How Speaker Framing Works
Last updated October 8, 2025
Contents
- Introduction
- Why this change
- What you need to do
- What you hear
- What you see at the far end
- Watch our video to see how it works
Introduction
Speaker Framing intelligently highlights and tracks the active speaker, and if two are speaking at the same time, they are both framed. This allows the far end to easily follow the flow of conversation, even in busy or crowded meeting spaces. This works with the main front-of-room (FoR) Neat device and with Neat Center.
This Neat Center support was introduced in the Neat OS 25.3 update.
This feature gives you:
- Smarter multi-camera switching – When paired with a front-of-room camera, Neat Center works in real time to deliver the best speaker view by selecting the most appropriate angle between devices.
- Flexible framing options – Whether using Neat Center alone or in combination with other Neat cameras, you can now choose between Individual Framing (the original Neat Center mode) or the new Speaker Framing mode.

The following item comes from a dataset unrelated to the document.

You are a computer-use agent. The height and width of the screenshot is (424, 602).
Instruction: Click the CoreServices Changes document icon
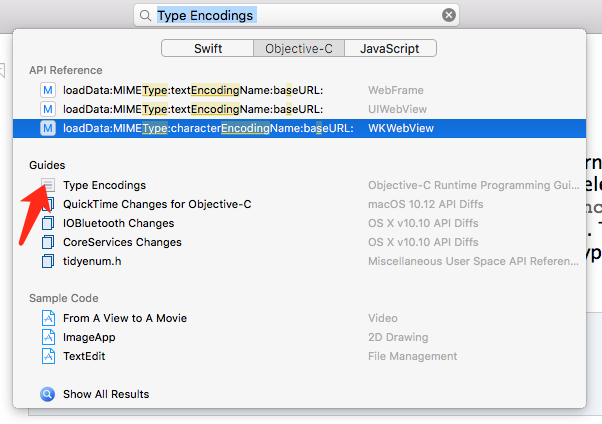click(47, 242)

- More engaging meetings – By highlighting the active speaker more naturally—especially in group settings—remote participants feel more connected and in sync with the room.
Why this change
Previously to Neat OS 25.3, Neat Center only offered Individual Framing when used as a standalone camera, which limited its ability to adjust based on who was speaking. This update brings smarter, more collaborative framing by allowing Neat Center and front-of-room cameras to work together automatically in Speaker Framing mode—delivering the most relevant view at any given moment.
What you need to do
In Microsoft Teams or Zoom, when selecting Neat Center as a camera, you’ll now see options for Speaker Framing and Individual Framing. If you’re using both Neat Center and a front-of-room device, the system will automatically coordinate between the two to pick the best view of the speaker—no extra setup needed.
What you hear
Beamforming on each Neat Center (6 beams on each) selects the best beam on each Neat Center, and is sent to the main device in front of the room. The main device selects the best beam from each of the devices. All devices run their audio processing, that also includes deep noise suppression. The main device only selects the best beam.
What you see at the far end
Using voice tracking, the main Neat device and Neat Center find the person speaking and the next best person speaking if two people are speaking. Microphones are used to detect which direction the voice is coming from. Our technology searches in directions where there are faces. This helps reduce errors and prevents selecting voice reflections. Using information from both the cameras and microphones to develop a robust and accurate solution.
Based on this information from microphones, the video intelligence makes the decision on which video view to show.
There are short delays with switching involved with Speaker Framing, typically for a new speaker this delay is a minimum 3 seconds. This is to avoid false changes and maximize accuracy. The best view of the current speaker change is immediate.
Speaker Framing will highlight the active speaker in the room about 3 seconds after they start talking. It will take 3 seconds before moving to a new speaker in the room, but if no one speaks then after 11 seconds, it will default back to the main room view (whichever camera mode it was set on to begin with).
If there are two current speakers – then both can be displayed side by side in the same stream.